§ CONSIGNE
Relevez intégralement, mot pour mot, l'extrait choisi sur la veuve de Marco Emana.

§ EXTRAIT CHOISI
Alors, qu’est-ce qu’on fait ? On fait rendre gorge au farceur qui a filé avec le magot, on vire le ministre, on stigmatise le délabrement de toute la société camerounaise ou on pose gentiment à madame Emana la question suivante : « Ca va pas, la tête » ?
Passe encore qu’en cachette madame Emana demande la reconnaissance pécuniaire de l’État, mais qu’elle se répande sur la place publique, en pleurs, au motif qu’elle a été flouée de 300 000 francs, quel lamentable spectacle, quand même ! Mais surtout, quelle honte que nous fait la compagne d’un homme que nous avons connu et admiré et qui, de surcroît, est le père d’Achille !
Quoi ? Enterrer Marco Emana dans la dignité exigeait-il vraiment qu’on quémande l’assistance de l’Etat ? Peut-on croire que cet homme soit tombé dans une indigence telle que sa veuve soit obligée de faire la manche pour l’enterrer ?

§ DONNÉES FOURNIES
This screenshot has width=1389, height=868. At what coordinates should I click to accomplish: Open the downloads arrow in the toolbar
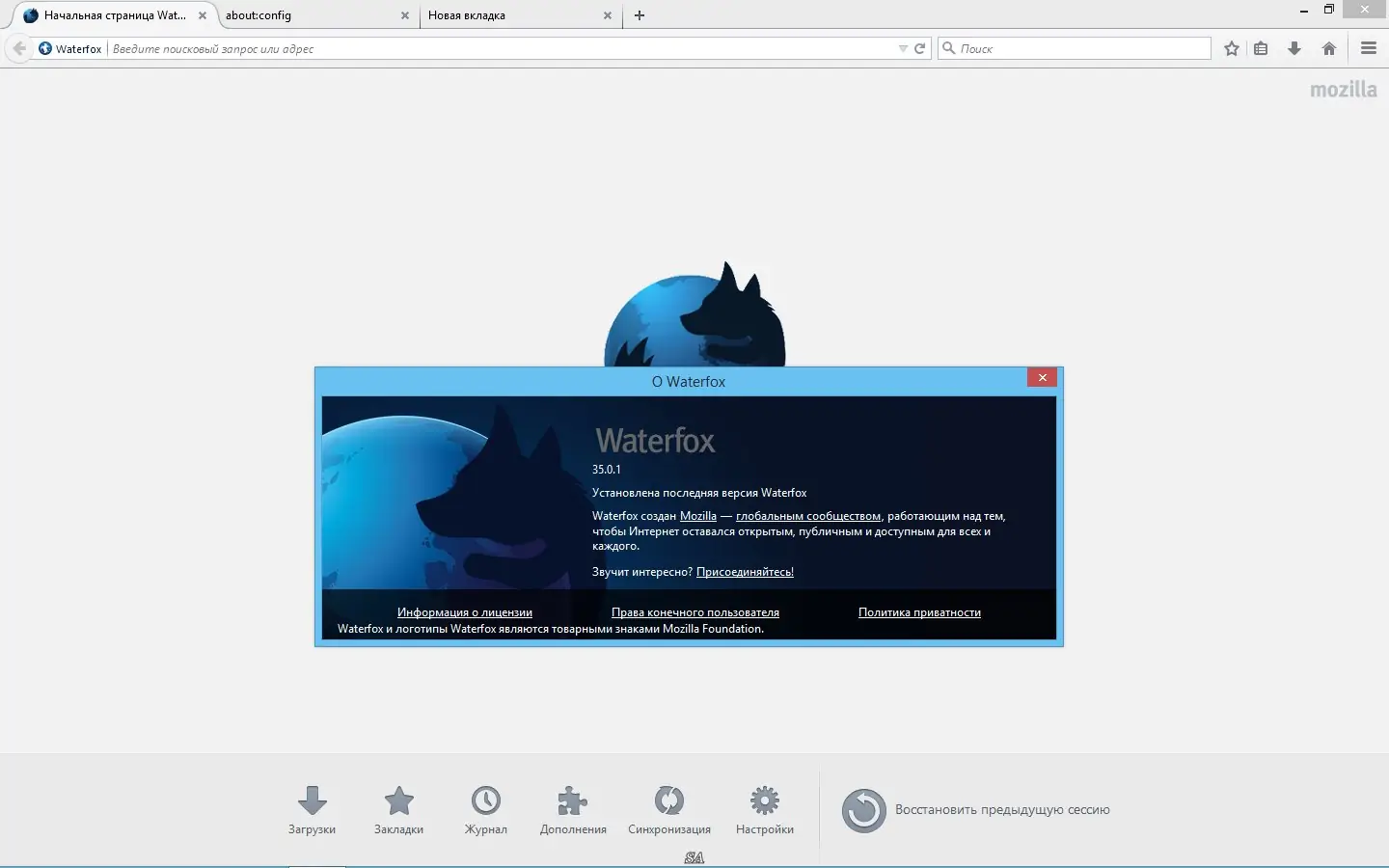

§ CORRIGÉ
Alors, qu’est-ce qu’on fait ? On fait rendre gorge au farceur qui a filé avec le magot, on vire le ministre, on stigmatise le délabrement de toute la société camerounaise ou on pose gentiment à madame Emana la question suivante : « Ca va pas, la tête » ?
Passe encore qu’en cachette madame Emana demande la reconnaissance pécuniaire de l’État, mais qu’elle se répande sur la place publique, en pleurs, au motif qu’elle a été flouée de 300 000 francs, quel lamentable spectacle, quand même ! Mais surtout, quelle honte que nous fait la compagne d’un homme que nous avons connu et admiré et qui, de surcroît, est le père d’Achille !
Quoi ? Enterrer Marco Emana dans la dignité exigeait-il vraiment qu’on quémande l’assistance de l’Etat ? Peut-on croire que cet homme soit tombé dans une indigence telle que sa veuve soit obligée de faire la manche pour l’enterrer ?